Should we measure the average or the minimum execution time of a routine?

When we measure the execution time of a routine (always using the same input) we don't get the same result (time) even if we should because the program runs in a multitasking environment. Even if we run our program as 'high priority' some interference from other programs running in the CPU, will of course affect the results slightly.

The purpose of the measurement is to time that routine before and after code optimization.

Most people will time the function multiple times and make an average. Why don't we look at the smallest execution time instead of the average?

Solution

You should always aim to time the minimum time.
Because if you do you are sure you're only timing your own code and nothing else.

Aim for minimum time
If your code has only a single execution path then you should always take the minimum time (out of many many repetitions) as the actual time taken.
This way you can get timings accurate to within one or two CPU cycles. Just to be clear, you run the code snippet for millions of runs and take the lowest sample of that run as the timing.
Then you wrap those millions of runs in a loop that runs 10x or 100x and again take the lowest timing. Like so:

Lowest = MaxInt;
loop 100x 
  loop million times
     Clock.Start;
     DoTest;
     Timing = Clock.Time;
     if (timing < Lowest) {Lowest = timing}

The other loop resets the context which sometimes helps. This matters e.g. if the JIT compiler kicks in late. The outer loop gives it a change to reset.

You can also your timings in the outer loop and then divide by a million if the code snippet is especially fast.

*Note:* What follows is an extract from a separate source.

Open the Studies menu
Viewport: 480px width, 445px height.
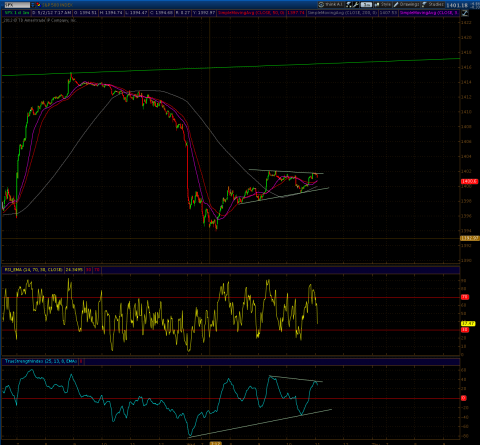tap(433, 4)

In that case you'll run an extra empty timing loop and subtract the time taken by the empty loop from the time taken in the busy loop.
You'll have to get clever though to prevent code optimization from eliminating the empty loop :-).

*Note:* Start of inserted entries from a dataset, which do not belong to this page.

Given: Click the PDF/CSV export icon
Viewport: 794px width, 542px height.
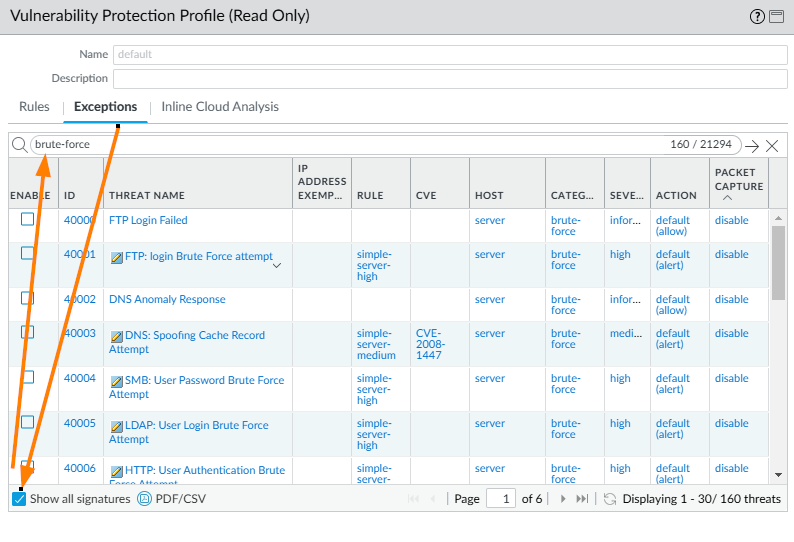Looking at the screenshot, I should click(144, 499).
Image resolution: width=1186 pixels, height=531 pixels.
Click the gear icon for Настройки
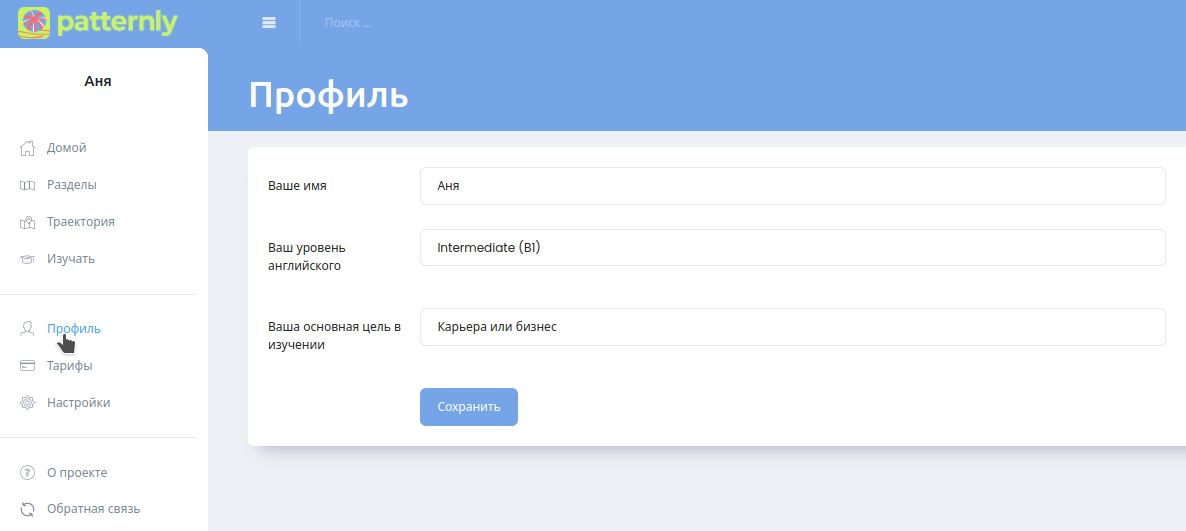tap(28, 403)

If your code has multiple possible paths, then you can't really time its execution time. Running just a simple loop with fixed input, because that will only give you a partial time of just one code path. This is probably not representative of real world performance.

Make your runs deterministic
Always try and fix the code so there is only one path the code can take.
Or try and set up the test so all possible paths are taken in succession and then time the minimum time taken for everything and divide by the number of code paths tested.

Everything and the kitchen sink profiling
If that's not possible you'll have to take the average, but note that in that case you're not really timing just your code anymore, you're also taking system overhead, HDD interruptions, and background processes into account.